Perempuan berusia 43 tahun tersebut mengungkapkan ia akan mengakhiri jabatannya pada 7 Februari.
“Ini keputusan saya sendiri. Memimpin negara adalah pekerjaan paling istimewa yang bisa dimiliki seseorang, tetapi juga yang paling menantang,” tuturnya dikutip dari CNN.
“Anda tak bisa dan jangan melakukan pekerjaan seperti itu kecuali memiliki tabung yang penuh, sekaligus pengganti bagi tantangan yang tak direncanakan dan diharapkan,” ujarnya.
Baca juga: Peringkat Jajak Pendapat Jacinda Ardern Turun ke Tingkat Terendah Sejak Menjadi PM Selandia Baru
Ia juga berbicara mengenai jumlah pekerjaan yang diambilnya dan mengungkapkan sejumlah krisis yang dihadapi pemerintahannya.
Hal itu termasuk pandemi Covid-19, penyerangan teror Christchurch dan letusan gunung berapi di Te Puia o Whakaari, atau yang dikenal sebagai Pulau Putih.
Ardern mengatakan ia mulai berpikir untuk mengundurkan diri pada akhir 2022.
“Sudut pandang menarik yang bisa Anda temukan adalah setelah 6 tahun mendapat tantangan besar, saya adalah manusia. Politikus adalah manusia,” katanya.
“Kami memberikan yang kami bisa, dan inilah saatnya. Bagi saya, ini adalah saatnya,” kata Ardern.

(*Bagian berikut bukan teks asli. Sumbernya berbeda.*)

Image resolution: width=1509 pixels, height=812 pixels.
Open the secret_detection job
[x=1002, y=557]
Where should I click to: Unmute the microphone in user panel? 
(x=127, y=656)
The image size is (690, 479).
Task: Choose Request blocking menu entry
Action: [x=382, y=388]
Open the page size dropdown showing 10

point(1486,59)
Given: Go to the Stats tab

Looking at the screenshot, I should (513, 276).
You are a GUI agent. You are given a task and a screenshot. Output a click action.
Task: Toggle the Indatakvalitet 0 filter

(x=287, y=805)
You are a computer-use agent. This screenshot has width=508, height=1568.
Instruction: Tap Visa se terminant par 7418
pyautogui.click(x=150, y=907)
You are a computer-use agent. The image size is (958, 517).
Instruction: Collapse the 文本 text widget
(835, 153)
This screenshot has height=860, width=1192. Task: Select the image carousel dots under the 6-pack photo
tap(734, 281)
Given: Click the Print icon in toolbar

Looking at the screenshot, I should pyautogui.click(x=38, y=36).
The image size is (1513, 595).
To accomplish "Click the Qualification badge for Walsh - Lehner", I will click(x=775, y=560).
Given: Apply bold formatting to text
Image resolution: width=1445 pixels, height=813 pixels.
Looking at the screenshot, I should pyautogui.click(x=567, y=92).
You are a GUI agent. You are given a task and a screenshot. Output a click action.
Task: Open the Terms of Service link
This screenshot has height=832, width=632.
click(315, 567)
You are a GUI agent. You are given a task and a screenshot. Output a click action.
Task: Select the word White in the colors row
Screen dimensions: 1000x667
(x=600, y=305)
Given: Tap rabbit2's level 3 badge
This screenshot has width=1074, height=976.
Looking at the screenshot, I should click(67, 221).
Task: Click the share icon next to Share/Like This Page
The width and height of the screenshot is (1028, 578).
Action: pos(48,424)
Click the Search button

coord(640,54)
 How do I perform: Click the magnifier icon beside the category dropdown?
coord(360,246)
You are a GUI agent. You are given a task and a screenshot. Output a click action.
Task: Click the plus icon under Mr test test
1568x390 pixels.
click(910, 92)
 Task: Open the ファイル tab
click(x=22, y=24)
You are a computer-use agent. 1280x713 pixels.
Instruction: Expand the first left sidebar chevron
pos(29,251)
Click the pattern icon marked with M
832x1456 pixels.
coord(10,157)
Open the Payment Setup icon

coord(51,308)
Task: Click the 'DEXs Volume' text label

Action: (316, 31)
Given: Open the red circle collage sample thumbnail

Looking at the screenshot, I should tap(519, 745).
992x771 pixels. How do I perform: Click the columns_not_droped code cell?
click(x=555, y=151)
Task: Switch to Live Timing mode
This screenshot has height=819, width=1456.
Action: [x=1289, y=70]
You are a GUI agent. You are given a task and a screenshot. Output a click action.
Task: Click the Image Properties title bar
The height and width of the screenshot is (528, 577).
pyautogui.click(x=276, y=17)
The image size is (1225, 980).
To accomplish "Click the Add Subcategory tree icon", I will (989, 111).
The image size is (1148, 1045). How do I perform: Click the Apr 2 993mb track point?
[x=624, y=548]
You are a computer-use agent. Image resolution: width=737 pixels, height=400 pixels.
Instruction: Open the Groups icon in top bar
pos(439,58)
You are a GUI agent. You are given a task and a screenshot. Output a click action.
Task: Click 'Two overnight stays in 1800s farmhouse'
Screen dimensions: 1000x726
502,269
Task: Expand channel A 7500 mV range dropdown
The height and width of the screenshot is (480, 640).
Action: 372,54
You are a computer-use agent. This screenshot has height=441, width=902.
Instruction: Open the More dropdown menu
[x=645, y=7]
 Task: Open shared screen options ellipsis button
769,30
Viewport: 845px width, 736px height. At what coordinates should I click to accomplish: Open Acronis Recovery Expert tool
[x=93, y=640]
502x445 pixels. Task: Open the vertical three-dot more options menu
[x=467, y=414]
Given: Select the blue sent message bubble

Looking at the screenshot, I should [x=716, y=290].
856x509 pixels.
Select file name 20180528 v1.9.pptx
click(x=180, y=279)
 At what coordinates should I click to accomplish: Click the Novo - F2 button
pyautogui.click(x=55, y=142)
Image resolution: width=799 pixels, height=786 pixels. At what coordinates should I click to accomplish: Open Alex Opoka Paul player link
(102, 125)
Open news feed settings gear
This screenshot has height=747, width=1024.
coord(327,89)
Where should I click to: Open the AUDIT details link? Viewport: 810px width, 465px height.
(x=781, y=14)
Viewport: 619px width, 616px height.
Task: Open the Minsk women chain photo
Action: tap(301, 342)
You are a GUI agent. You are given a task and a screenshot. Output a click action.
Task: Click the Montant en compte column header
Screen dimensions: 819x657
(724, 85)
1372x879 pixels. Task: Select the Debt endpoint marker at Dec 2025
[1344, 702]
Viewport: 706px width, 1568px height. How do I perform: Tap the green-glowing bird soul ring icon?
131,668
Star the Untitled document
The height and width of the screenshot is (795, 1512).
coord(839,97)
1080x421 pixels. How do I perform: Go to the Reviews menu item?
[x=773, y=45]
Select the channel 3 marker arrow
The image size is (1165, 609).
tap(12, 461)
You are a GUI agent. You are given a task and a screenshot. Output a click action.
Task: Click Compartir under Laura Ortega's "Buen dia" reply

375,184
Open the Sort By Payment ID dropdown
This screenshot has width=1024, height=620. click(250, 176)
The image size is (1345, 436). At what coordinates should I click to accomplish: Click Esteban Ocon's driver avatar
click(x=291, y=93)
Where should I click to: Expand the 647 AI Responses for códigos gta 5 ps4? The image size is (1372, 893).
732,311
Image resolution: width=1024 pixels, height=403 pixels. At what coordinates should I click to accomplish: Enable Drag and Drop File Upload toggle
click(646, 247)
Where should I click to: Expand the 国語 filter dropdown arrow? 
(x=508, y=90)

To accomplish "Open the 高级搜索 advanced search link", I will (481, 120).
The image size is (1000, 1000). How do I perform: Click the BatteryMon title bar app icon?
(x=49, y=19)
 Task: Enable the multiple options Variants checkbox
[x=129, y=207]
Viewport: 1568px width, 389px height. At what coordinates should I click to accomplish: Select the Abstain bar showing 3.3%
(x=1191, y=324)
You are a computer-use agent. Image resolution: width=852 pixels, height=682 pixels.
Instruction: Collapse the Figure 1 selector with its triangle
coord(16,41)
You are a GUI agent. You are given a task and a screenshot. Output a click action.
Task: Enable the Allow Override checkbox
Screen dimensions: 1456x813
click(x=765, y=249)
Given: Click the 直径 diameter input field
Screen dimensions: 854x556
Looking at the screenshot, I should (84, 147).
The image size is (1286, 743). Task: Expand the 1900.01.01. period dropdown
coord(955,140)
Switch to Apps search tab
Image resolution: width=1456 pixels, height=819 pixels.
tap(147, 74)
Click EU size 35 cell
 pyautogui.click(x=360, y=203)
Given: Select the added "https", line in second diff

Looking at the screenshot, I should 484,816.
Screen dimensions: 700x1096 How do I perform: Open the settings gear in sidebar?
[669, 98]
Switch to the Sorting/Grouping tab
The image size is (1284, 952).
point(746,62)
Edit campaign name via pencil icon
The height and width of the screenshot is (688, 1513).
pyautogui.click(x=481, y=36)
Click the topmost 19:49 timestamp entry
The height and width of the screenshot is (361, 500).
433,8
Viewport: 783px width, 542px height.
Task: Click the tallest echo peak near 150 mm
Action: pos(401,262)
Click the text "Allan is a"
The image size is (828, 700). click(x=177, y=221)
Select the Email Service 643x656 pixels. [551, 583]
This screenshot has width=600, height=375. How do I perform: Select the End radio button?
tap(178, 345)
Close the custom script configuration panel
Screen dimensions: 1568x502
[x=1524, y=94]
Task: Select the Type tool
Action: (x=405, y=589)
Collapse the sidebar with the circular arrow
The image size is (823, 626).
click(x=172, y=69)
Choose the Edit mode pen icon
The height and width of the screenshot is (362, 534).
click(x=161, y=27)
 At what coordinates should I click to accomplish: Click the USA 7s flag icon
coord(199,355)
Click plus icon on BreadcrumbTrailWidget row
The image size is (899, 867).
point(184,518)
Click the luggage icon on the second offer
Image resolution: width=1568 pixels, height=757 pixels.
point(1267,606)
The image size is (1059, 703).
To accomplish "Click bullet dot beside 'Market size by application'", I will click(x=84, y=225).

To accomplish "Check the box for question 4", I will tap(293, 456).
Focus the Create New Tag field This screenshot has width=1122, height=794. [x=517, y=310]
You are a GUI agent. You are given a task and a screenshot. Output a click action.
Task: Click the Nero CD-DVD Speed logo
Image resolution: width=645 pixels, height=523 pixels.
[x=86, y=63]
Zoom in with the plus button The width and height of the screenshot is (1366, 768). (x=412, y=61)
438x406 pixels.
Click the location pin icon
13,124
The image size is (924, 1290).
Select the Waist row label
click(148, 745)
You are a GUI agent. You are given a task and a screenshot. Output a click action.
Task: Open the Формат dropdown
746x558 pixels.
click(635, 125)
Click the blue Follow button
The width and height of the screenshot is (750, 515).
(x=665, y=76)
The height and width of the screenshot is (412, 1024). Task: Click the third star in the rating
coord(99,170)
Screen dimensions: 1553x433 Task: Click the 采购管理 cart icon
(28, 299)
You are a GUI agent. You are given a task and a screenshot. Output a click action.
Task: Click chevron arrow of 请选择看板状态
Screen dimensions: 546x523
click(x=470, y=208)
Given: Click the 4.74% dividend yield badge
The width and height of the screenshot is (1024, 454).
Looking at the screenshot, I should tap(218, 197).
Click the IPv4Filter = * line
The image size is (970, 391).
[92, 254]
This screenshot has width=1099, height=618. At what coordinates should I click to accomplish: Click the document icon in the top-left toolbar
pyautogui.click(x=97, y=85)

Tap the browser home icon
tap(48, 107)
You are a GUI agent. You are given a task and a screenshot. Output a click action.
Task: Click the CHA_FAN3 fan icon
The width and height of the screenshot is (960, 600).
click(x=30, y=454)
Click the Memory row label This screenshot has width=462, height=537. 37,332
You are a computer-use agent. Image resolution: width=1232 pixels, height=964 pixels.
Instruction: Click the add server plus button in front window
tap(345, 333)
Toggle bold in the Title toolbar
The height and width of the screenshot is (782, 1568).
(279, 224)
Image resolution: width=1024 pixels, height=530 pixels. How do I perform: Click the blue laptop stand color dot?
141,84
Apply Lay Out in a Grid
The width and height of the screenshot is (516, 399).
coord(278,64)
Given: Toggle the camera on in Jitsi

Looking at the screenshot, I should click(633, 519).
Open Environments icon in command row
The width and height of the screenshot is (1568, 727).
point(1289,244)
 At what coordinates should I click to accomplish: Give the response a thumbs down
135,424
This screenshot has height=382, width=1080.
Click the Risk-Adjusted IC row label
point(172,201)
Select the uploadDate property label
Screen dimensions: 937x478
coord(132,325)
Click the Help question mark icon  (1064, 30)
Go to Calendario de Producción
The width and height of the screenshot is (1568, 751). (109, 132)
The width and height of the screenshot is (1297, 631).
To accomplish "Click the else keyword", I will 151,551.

Ardern juga menyoroti pencapaian di masa kepemimpinannya, termasuk undang-undang perubahan iklim dan kemiskinan anak.
“Saya tak mau 5,5 tahun ini hanya mengenai tantangan saja. Bagi saya, ini juga adanya perkembangan,” katanya.
Presiden Vietnam Juga Mundur
Pekan lalu, Presiden Vietnam Nguyen Xuan Phuc juga mengundurkan diri dari jabatannya.
Nguyen Xuan Phuc memutuskan pensiun dini setelah muncul desas-desus pemecatannya sebagai bagian gerakan anti-korupsi.
"Presiden Vietnam Nguyen Xuan Phuc telah mengajukan pengunduran dirinya dari posisi yang ditugaskan, berhenti dari pekerjaannya dan pensiun" kata media pemerintah, Kantor Berita Vietnam (VNA), seperti dikutip oleh The Guardian.
Pengunduran diri Presiden Vietnam Nguyen Xuan Phuc membutuhkan persetujuan dari Majelis Nasional, yang akan mengadakan pemungutan suara luar biasa pada hari Rabu (18/1/2023).
Sebelum menjadi Presiden Vietnam, Nguyen Xuan Phuc menjabat sebagai Perdana Menteri Vietnam pada tahun 2016-2021.
Pengunduran diri Nguyen Xuan Phuc yang tiba-tiba adalah langkah yang tidak biasa di Vietnam komunis.
Biasanya, perubahan politik biasanya diatur dengan hati-hati.
Media pemerintah mengatakan Partai Komunis telah memutuskan Nguyen Xuan Phuc bertanggung jawab atas kesalahan para menteri senior di bawahnya selama masa jabatannya sebagai perdana menteri 2016-2021, sebelum dia menjadi Presiden.